__What you are asked to do__. Each line below that includes the word "using" is to be reported.

(Excerpted data Opens)

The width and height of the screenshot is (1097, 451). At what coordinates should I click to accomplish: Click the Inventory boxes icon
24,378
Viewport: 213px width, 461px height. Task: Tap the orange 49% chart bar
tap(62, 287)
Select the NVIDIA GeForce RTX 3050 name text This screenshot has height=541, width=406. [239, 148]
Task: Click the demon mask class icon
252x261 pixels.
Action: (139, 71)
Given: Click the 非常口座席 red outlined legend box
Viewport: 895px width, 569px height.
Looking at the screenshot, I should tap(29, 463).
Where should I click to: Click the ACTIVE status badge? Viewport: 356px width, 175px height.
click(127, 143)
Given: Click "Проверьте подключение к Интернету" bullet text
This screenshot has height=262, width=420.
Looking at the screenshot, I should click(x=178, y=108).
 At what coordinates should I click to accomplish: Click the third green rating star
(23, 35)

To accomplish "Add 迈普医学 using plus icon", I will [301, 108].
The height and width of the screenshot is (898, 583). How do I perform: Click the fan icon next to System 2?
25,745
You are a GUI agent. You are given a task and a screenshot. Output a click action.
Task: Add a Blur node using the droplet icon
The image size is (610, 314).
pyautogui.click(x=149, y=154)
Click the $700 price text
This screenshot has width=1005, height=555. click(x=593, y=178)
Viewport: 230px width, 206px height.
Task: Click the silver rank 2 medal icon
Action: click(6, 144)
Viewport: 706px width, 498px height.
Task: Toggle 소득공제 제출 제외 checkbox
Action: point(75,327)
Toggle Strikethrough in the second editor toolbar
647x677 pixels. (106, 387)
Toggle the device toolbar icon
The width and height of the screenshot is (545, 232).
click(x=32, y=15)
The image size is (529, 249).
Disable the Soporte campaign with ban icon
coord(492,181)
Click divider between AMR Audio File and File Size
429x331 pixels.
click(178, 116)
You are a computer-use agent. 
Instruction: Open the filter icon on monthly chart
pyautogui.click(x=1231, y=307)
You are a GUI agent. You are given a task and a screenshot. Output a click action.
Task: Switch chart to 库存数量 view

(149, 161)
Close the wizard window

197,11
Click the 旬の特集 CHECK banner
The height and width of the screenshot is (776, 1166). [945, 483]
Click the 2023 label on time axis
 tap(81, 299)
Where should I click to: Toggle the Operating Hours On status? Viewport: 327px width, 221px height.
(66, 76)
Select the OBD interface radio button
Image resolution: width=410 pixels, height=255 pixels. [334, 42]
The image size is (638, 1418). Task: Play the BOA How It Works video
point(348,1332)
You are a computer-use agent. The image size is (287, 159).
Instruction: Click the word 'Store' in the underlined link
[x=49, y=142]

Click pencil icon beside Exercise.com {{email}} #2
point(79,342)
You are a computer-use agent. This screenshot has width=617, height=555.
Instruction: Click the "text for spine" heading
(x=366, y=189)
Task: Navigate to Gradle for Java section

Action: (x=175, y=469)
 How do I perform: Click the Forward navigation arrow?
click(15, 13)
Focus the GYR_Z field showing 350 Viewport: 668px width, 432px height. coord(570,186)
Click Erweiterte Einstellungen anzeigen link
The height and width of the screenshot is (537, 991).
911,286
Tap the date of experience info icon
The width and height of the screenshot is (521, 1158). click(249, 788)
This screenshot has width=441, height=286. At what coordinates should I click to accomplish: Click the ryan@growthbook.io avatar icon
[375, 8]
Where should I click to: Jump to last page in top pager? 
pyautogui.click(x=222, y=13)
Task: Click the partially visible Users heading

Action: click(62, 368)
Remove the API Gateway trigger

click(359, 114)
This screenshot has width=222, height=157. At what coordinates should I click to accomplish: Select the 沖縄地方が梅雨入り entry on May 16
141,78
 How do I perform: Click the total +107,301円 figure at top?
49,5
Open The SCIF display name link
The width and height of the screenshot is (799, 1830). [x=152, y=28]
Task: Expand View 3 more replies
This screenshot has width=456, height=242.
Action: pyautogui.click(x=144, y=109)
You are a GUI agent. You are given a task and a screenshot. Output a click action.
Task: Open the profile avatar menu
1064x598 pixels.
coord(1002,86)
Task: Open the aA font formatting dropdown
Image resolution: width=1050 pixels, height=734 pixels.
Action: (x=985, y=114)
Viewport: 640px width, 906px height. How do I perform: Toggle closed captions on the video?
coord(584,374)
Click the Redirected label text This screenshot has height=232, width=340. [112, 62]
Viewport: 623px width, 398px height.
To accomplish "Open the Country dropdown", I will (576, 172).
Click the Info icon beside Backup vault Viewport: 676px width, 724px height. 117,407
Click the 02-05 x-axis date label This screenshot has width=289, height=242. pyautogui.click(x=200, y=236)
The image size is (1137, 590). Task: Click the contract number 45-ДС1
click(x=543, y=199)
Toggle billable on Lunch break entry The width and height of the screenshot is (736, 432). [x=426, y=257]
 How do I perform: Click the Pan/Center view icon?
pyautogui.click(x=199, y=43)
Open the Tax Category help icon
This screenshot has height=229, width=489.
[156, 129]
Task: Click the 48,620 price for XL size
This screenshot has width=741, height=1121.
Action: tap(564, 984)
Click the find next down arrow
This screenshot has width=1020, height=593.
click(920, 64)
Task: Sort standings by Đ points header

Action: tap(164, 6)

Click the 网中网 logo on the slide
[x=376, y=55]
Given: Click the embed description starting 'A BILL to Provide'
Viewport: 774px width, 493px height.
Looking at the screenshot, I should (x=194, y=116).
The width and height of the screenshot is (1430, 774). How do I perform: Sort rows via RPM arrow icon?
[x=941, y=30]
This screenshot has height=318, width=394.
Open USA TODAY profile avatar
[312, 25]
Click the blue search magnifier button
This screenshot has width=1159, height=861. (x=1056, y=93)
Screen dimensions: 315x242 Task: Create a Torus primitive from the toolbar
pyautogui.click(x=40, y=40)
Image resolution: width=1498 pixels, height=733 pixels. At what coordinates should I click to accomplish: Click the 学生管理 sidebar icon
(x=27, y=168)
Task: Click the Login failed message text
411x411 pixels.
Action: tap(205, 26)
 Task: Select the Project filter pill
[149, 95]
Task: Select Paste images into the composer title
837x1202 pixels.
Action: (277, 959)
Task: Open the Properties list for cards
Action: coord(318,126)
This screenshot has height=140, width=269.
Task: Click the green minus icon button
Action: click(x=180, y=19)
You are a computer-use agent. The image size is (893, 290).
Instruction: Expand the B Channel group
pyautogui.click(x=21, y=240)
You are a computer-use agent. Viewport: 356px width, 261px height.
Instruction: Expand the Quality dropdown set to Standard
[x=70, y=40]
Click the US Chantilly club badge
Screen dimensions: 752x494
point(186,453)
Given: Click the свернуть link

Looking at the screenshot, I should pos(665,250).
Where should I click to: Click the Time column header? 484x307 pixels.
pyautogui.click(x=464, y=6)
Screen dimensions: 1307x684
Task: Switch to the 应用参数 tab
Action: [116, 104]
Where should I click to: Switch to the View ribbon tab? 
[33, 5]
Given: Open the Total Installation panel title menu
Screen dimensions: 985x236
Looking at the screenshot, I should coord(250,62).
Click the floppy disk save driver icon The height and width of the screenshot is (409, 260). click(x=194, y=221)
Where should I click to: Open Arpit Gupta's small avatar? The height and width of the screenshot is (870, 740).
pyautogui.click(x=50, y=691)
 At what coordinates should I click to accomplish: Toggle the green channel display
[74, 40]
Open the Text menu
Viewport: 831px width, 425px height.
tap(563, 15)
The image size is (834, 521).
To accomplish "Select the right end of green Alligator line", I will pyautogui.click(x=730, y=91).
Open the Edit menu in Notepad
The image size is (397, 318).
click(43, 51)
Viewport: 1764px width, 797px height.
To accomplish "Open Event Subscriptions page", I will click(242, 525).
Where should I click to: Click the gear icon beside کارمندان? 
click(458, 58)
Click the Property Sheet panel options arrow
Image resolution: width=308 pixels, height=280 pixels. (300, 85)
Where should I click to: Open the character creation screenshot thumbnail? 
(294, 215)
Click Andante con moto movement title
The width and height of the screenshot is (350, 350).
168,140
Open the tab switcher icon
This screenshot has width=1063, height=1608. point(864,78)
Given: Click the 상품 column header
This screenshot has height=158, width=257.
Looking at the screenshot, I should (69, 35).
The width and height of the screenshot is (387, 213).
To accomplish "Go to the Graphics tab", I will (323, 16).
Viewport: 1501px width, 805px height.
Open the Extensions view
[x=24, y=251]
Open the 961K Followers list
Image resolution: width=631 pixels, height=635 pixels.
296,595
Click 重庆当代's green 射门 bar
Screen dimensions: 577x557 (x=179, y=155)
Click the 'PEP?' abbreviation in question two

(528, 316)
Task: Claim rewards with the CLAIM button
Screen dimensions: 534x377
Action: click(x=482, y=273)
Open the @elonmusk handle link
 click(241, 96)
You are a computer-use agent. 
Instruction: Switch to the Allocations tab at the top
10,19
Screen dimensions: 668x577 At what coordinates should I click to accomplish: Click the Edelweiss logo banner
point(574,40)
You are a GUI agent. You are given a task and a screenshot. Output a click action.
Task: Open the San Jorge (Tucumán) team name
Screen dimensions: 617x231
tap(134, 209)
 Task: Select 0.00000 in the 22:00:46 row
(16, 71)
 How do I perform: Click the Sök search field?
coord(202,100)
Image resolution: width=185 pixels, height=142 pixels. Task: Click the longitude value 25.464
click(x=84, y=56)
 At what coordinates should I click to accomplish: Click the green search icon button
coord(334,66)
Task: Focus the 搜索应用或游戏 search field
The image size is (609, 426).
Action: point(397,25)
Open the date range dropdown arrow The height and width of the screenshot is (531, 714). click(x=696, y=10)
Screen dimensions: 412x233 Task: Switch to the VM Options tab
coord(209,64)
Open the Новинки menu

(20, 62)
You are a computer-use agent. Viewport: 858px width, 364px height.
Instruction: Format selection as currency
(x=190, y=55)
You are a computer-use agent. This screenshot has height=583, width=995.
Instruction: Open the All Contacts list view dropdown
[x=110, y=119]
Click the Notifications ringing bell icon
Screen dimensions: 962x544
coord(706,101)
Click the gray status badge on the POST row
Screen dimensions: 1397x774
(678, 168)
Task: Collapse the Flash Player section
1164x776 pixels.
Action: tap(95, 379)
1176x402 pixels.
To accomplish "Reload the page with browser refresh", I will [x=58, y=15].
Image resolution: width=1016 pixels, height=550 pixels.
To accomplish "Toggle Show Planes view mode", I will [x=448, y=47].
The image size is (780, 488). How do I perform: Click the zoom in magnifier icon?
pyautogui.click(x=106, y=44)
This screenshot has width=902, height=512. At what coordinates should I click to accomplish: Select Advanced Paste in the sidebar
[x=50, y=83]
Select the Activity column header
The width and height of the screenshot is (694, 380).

(Excerpted data Closes)

__Exercise result__.
To accomplish "Add 迈普医学 using plus icon", I will [301, 108].
Task: Add a Blur node using the droplet icon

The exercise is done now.